Figure 1.
PRMT6 protein-protein interaction domain maps mainly to the N-terminal protein portion 1–86.
(A) Schematic representation of the PRMT6 deletion mutants. The central region containing the catalytic domain is indicated in black. Numbers correspond to the aminoacids positions. Positive interactions out of 31 partners tested are indicated on the right. (B) Total protein extracts from yeast expressing the different PRMT6 deletion mutants in fusion with LexA DNA binding domain, grown in medium containing glucose (Glu) or galactose and raffinose (Gal/Raf), were separated in SDS-PAGE (T = 10%) and analyzed by western blot using an α-LexA antibody. Molecular weights are indicated on the left.
Figure 2.
Confirming PRMT6’s partners and extending HMGA1a molecular network by a hypothesis driven approach.
(A) Putative PRMT6 molecular partners were in vitro translated (IVT) and radiolabelled by incorporation of 35S-methionine. GST pull-down assays were performed with GST, GST-PRMT6, GST-HMGA1b, and GST-HMGA2. For each partner, in lane 1 (input) a quantity corresponding to 20% of the IVT used in the GST pull-down experiments was loaded. Proteins are visualized by fluorography. Experiments were repeated at least twice and a representative result is shown. (B) A representative SDS-PAGE (T = 10%) of the proteins used in the experiments, stained with Blue Comassie, is shown.
Figure 3.
In vivo confirming PRMT6’s partners by Co-Affinity purification (Co-AP).

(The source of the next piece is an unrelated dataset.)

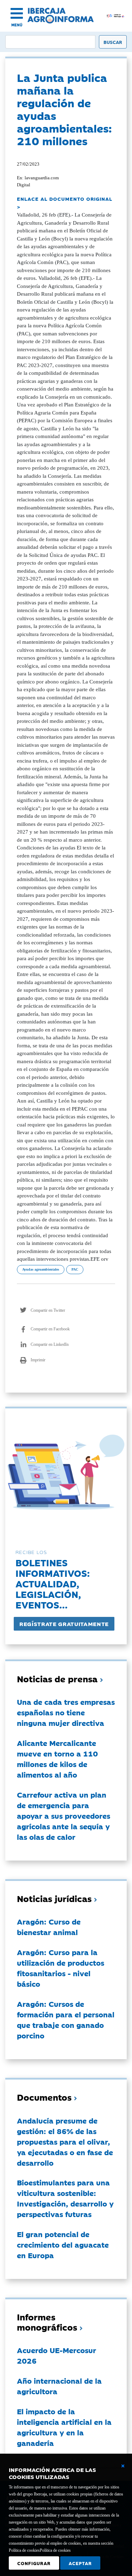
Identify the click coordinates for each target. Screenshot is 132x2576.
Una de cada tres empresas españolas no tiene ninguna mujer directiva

(A) PRMT6 fused to Maltose Binding Protein (MBP-PRMT6) or Maltose Binding Protein (MBP) alone were produced by transient transfection in HEK293T cells. Cellular lysates were incubated with amylose resin and affinity captured MBP-PRMT6 and MBP proteins recovered. Proteins were separated by SDS-PAGE (T = 10%) and analysed by WB using an α-HA antibody. Lanes 1 and 3: input, 5% of the amount used; lanes 2 and 4: co-affinity purified proteins. Experiments were repeated at least twice and a representative result is shown. (B) The ponceau stained membrane of a representative experiment is shown.
Figure 4.
Discovering new substrates for PRMT6.
(A) Recombinant PRMT6 partners in fusion with GST were incubated with radio-labelled S-adenosyl-L-(methyl-3H)-methionine and GST-PRMT6 for in vitro methylation assay (lanes 2–6, 8, 9). GST and GST-GAR (lanes 1 and 7) were used as negative and positive control, respectively. Proteins were separated by SDS-PAGE (T = 10%) and checked by fluorography. Experiments were repeated at least twice and a representative result is shown. (B) Blue Comassie staining was used to check both the correct production and the amount of recombinant proteins. Arrows indicate the position of PRMT6.
Figure 5.
HMGA1a modulates the methyltransferase activity of PRMT6 toward MIF.
(A) Constant amount of GST-MIF were incubated with recombinant GST-PRMT6 and radio-labelled S-adenosyl-L-(methyl-3H) methionine in the presence of increasing amounts of full length HMGA1 (FL), a truncated HMGA1a form (1–51), and a HMGA1a mutated form (R57,59A) for in vitro methylation assays. Methylation reactions of MIF and HMGA1a alone represent control experiments. Proteins were separated by SDS-PAGE (T = 15%) and checked by fluorography. Experiments were repeated at least twice and a representative result is shown. (B) Blue Comassie staining was used to check for the quantification of HMGA1a proteins. (C) Schematic representation of the FL, 1–51 and R57,59A HMGA1a domain organization.
Figure 6.
From interaction data to functional hypothesis.
Schematic representation of the molecular network impinging on p53 and directly linked to PRMT6. The modulatory effects reported in this scheme (activation or blocking) are exclusively mediated by direct protein-protein interactions. The methyltransferase activity of PRMT6 toward its substrates implies a direct protein-protein contact.
Table 1.
Y2H 1st: yeast two-hybrid screening.